To-do list:
1 - Check each statement against the course design summary below and answer yes or no, quoting the words from the text that decide it. (a) The course teaches to a 10th grade English standard. (b) The Understanding by Design system was adapted to support communities of inquiry style learning. (c) Dave Grossman had worked as an educator at Harvard.
2 - According to the course design summary below, which college course does the class give students advance preparation for?

Page extract:
-=-=-=-=-

Course Design Summary
This course is based on the Understanding by Design system for creating lesson plans and instruction according to the desired outcomes for the course (Wiggins & McTighe, 2005). Understanding by Design is a system for goals-based instruction that facilitates lesson planning according to the intended outcomes for the student population. For the purposes of this course, the Understanding by Design system has been adapted to facilitate communities of inquiry style learning.
This course is intended to teach to the current 9th grade secondary English standard as provided by the North Carolina Department of Public Instruction (2012), which is a common standard in several other statewide systems as well. The course is based on group evaluation and discussion of modern culture, which provides an engaging social atmosphere and motivation to learn the required skills, in a communities of inquiry setting. Communities of inquiry that are facilitated through instructor social and cognitive engagement tend to become epistemically-engaged self-regulating learning groups where the social dimension in the classroom is included and considered a part of instructor presence and student learning (Shea & Bidjerano, 2010).
In order to facilitate a community of inquiry setting, a substrate must be created for the learning group process, positive rapport established and shared values discovered through an awareness of social presence.
Competencies in English can come from a critical awareness of others' writing, modern culture can provide the substrate which students may need to learn and process the required standards. The goal of utilizing modern culture and mass media texts as a part of a course on English is to facilitate the development of critical analysis skills required by the English course standards. Additionally, mass media tends to mainstream stereotypes and social values present within the prevailing culture, and evaluating modern culture begins a study of the origins of stereotypes and communally held values about society and social groups (Holtzman, 2000). As media is evaluated and a critical awareness of the quality of the media and the values contained within the media is raised, a perception forms which allows the consumer to juxtapose the values disseminated in mass media with the individual's own values or compared with existing social group values, the video about violence in the media located on the media resources tab discusses much of the evidence to that end (Hixson, 2012). Dave Grossman (2009), discusses the escalation of violence and violent attitudes present in mass media and modern culture, and as an individual who had worked as an educator at West Point he recommends a critical evaluation of and re-sensitization to the antisocial values and metaphors that may be present in modern culture.
The goal of this preparatory English class is to provide secondary students with the skills and knowledge necessary to meet the listed standard, and also to be capable of critically evaluating modern culture and media texts. The course is designed to give students some advance preparation for college writing ENG-101 by requiring an assignment that is created as an academic essay which can be peer-reviewed and adheres to academic standards.

-=-=-=-=-

Given material:

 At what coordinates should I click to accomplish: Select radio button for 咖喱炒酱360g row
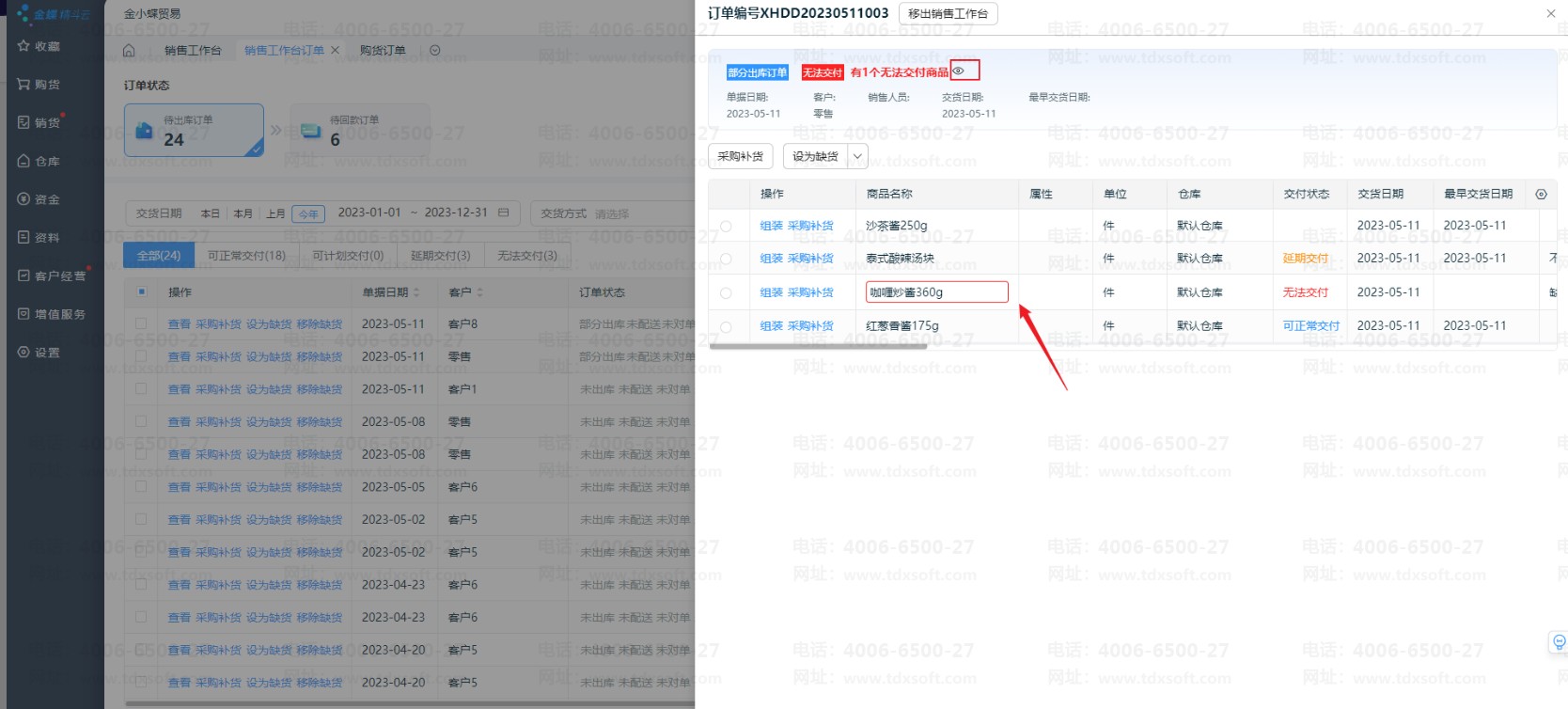pos(726,293)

-=-=-=-=-

Task results:
1 -
(a) No: "the current 9th grade secondary English standard as provided by the North Carolina Department of Public Instruction (2012)"
(b) Yes: "the Understanding by Design system has been adapted to facilitate communities of inquiry style learning"
(c) No: "as an individual who had worked as an educator at West Point"

2 - College writing, ENG-101.